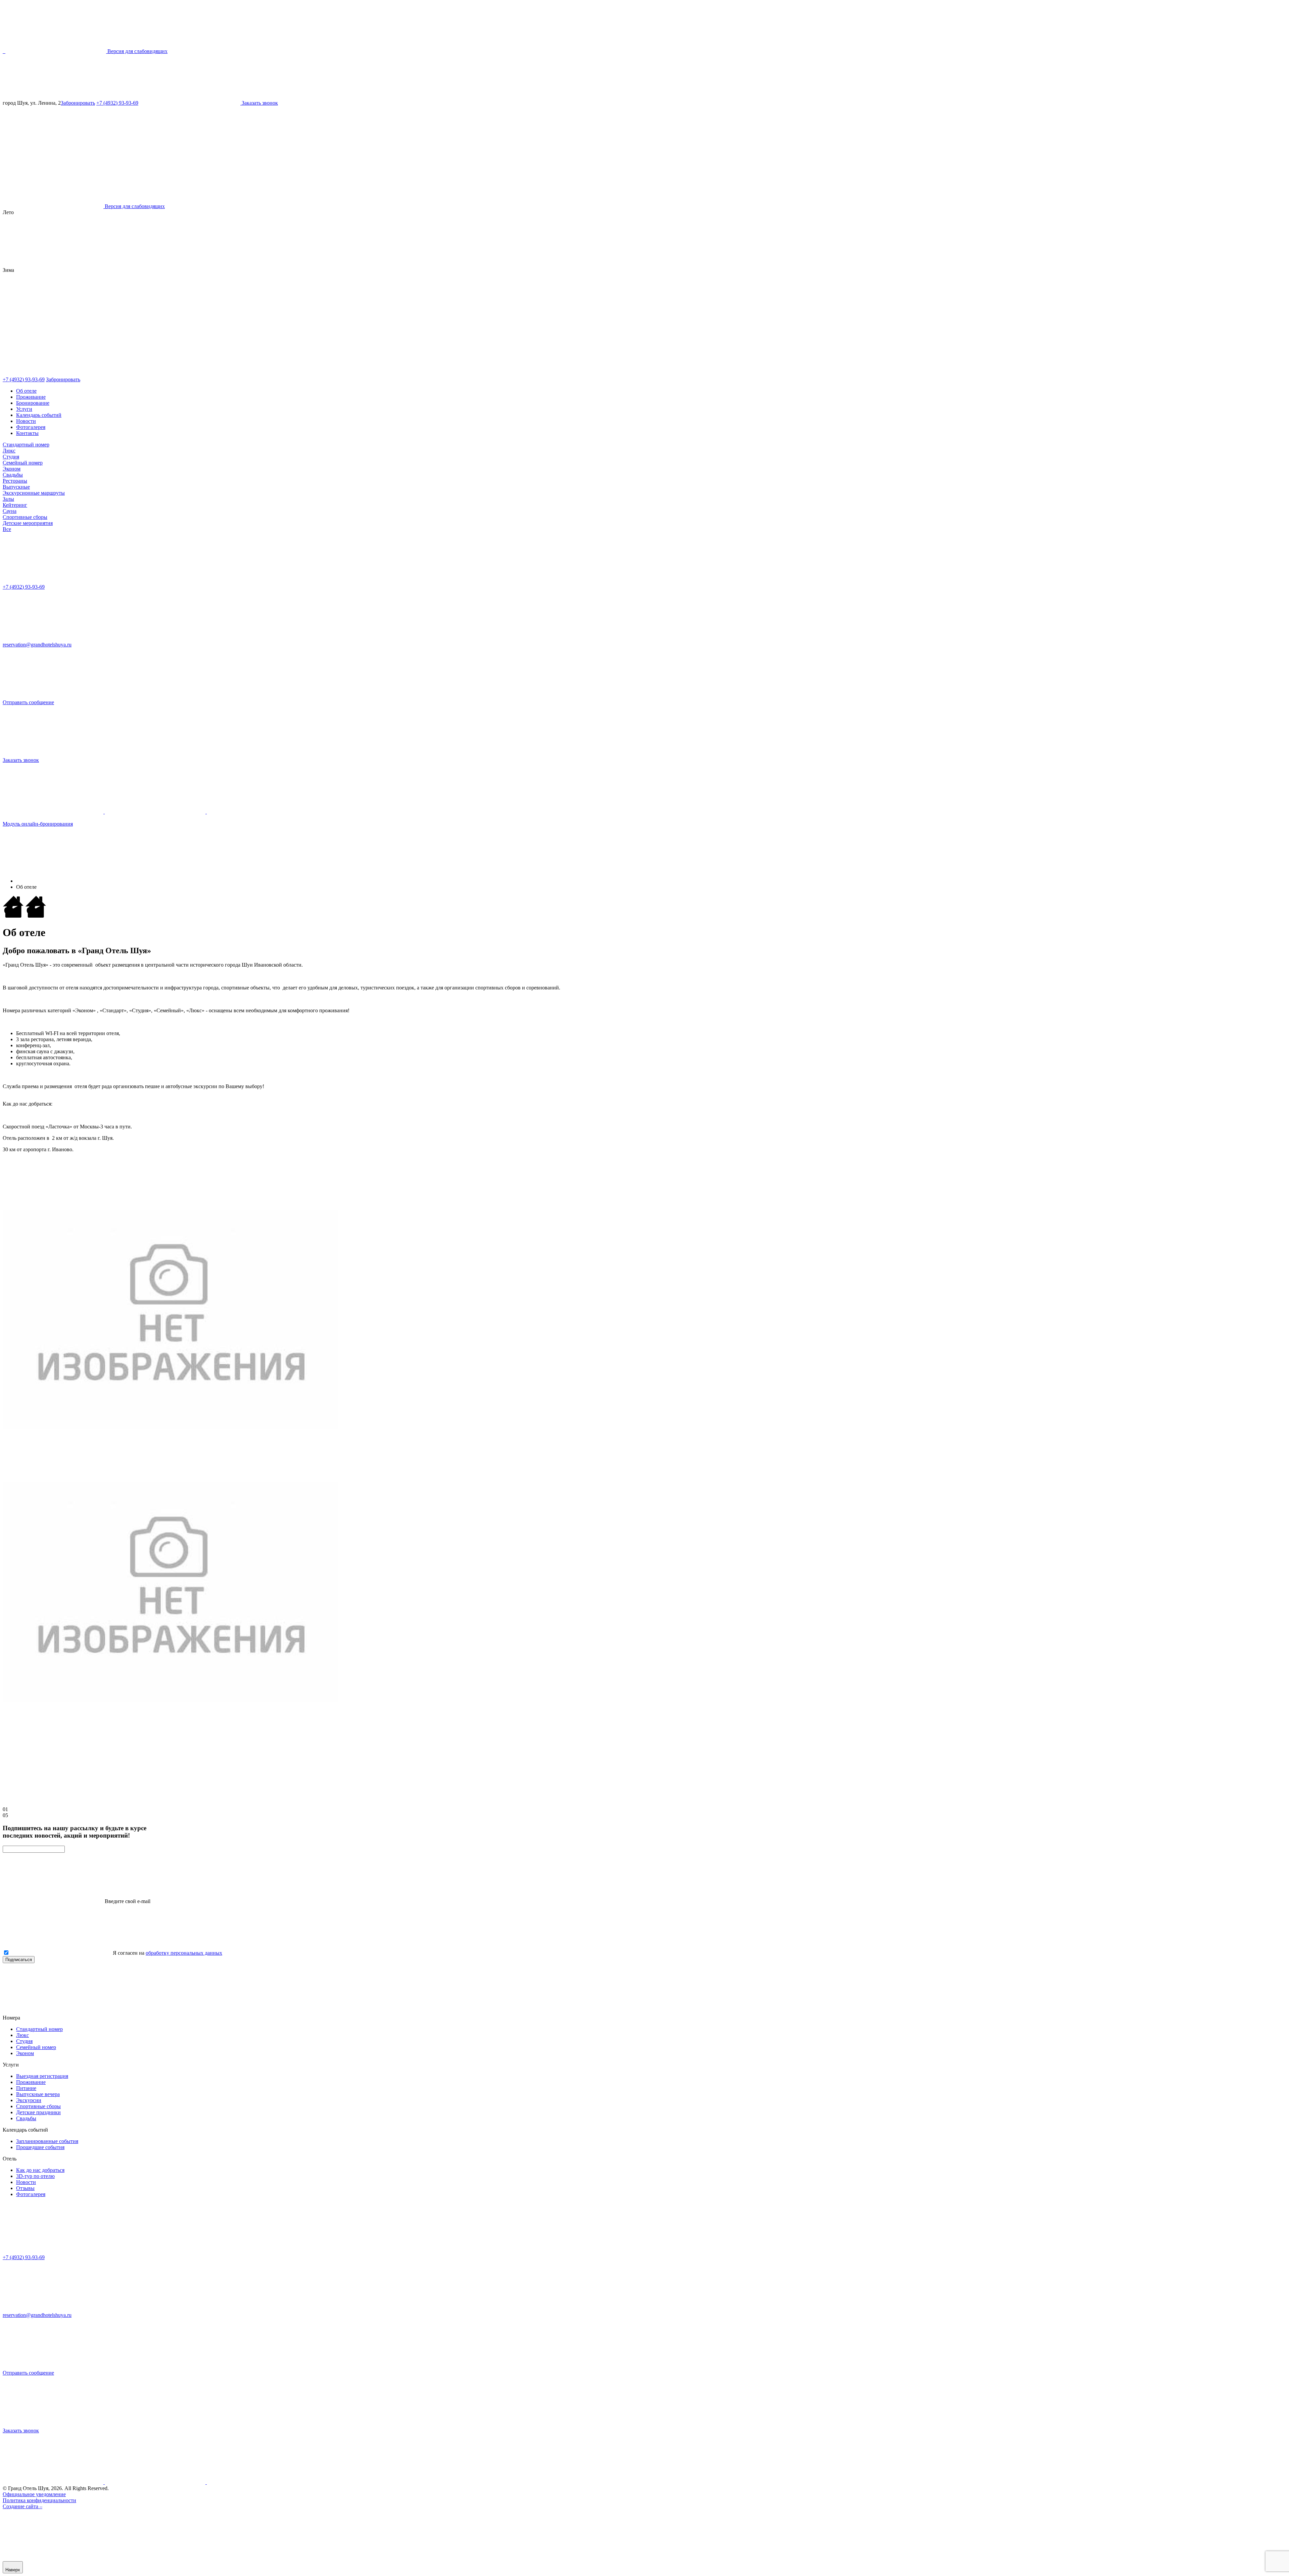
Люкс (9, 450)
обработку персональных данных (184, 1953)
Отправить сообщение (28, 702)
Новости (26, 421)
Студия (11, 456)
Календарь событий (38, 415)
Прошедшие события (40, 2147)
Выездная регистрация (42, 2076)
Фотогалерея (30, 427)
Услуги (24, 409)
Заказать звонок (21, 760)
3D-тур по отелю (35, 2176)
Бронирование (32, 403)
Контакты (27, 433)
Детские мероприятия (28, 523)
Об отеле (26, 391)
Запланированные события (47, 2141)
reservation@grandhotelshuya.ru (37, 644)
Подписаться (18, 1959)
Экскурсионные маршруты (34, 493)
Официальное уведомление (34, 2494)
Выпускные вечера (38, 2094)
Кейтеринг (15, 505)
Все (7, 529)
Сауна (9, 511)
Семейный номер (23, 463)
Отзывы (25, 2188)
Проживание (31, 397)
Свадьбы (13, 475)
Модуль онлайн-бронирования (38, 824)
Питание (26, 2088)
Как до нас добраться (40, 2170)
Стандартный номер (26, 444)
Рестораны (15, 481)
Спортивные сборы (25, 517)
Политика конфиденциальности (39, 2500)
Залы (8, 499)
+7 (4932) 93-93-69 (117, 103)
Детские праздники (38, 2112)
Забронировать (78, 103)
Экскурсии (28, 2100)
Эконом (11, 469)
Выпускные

=======

§ Task brief
Give back the lines above exactly, from the one with "Спортивные сборы (25, 517)" through the last line.

§ Task answer
Спортивные сборы (25, 517)
Политика конфиденциальности (39, 2500)
Залы (8, 499)
+7 (4932) 93-93-69 (117, 103)
Детские праздники (38, 2112)
Забронировать (78, 103)
Экскурсии (28, 2100)
Эконом (11, 469)
Выпускные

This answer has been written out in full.